Confesso que, a uns meses de completar vinte anos, ainda não me habituei à ideia de falar de mim mesma como mulher, de me considerar mulher, de me ver mulher. Talvez seja mimo, mas ainda me apetecia ser menina mais uns tempos, ainda preferia comemorar o dia da criança e voltar para o colo da minha mãe. A dor de sair de lá e enfrentar o mundo pelo próprio pé deve ser mais ou menos a mesma que os bebés sentem quando respiram pela primeira vez - mas não há nada a fazer. Agora, o mundo é nosso.
Mesmo assim, não marquei presença em nenhuma das inúmeras comemorações, de norte a sul do país, do dia da mulher. Para vos ser franca, acho que lhe tenho uma espécie de alergia semelhante à que sinto pelo amo-te; está tudo tão banalizado que deixa de fazer sentido. Não é isto. Não é assim.
O dia de hoje foi, sobretudo, sobre mulheres e mais mulheres a publicarem imagens em tudo quanto é rede social, a identificar irmãs, primas, tias, amigas e aquela vizinha mesmo chata do 3º esquerdo, só porque, hoje, todas nós que levamos uma vagina para todo o lado, somos amigas, somos farinha do mesmo saco, camaradas de uma batalha qualquer. Salienta-se aquela propensão para a generalidade de nós jorrar sangue pelas partes baixas durante vários dias, todos os meses, bem como a capacidade de cuspir monstrinhos de berço por essas mesmas partes, coisa que eles, os otários dos homens, parasitas da sociedade, não podem. Porque hoje, só hoje, é suposto fazermo-nos de superiores, olhá-los de cima porque sofremos mais, porque a genética nos tortura, porque a nossa vida é difícil.
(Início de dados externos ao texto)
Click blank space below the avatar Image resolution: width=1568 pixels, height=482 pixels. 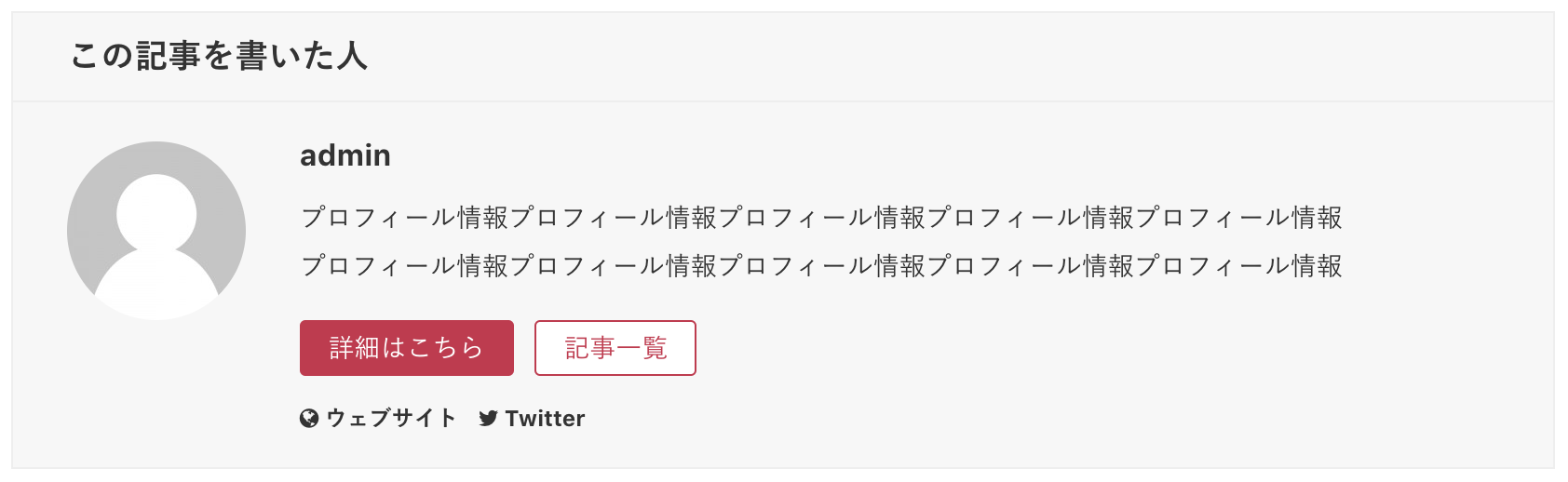pos(156,391)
O dia das mulheres é sobre um bando de mulherzinhas enfiadas num salão com música ambiente a jurarem a pés juntos que não precisamos deles para nada enquanto apalpam o cu a todos os empregados de mesa que passam por elas e lhes dão a entender que era só eles quererem e lhes saltavam em cima. É sobre um grupo de mulheres que acham que não é preciso haver um casamento para se organizar uma despedida de solteira e lá andam as piadas ordinárias, o strip masculino e as bandoletes com a pila a dar a dar no alto da mona. É, essencialmente, sobre um grupo de mulheres que acha que é preciso ser-se uma aluada para se divertir e que é isso que nos dá a nossa condição de fêmeas.
Não ouvi ninguém a falar da igualdade de direitos. Não vejo ninguém a tentar mudar o nosso mundo durante os restantes 364 dias do ano. Ninguém pensou nisso; só se quer comemorar porque hoje é o nosso dia e pouco importa o que isso significa; importarmo-nos para quê? Não muda nada. Não faz mal que nos pisem, que nos inferiorizem, que nos metam todas no mesmo saco e que nos achem umas putas - até porque, no nosso dia, é exatamente a isso que gostamos de brincar. Pelo menos, a maioria.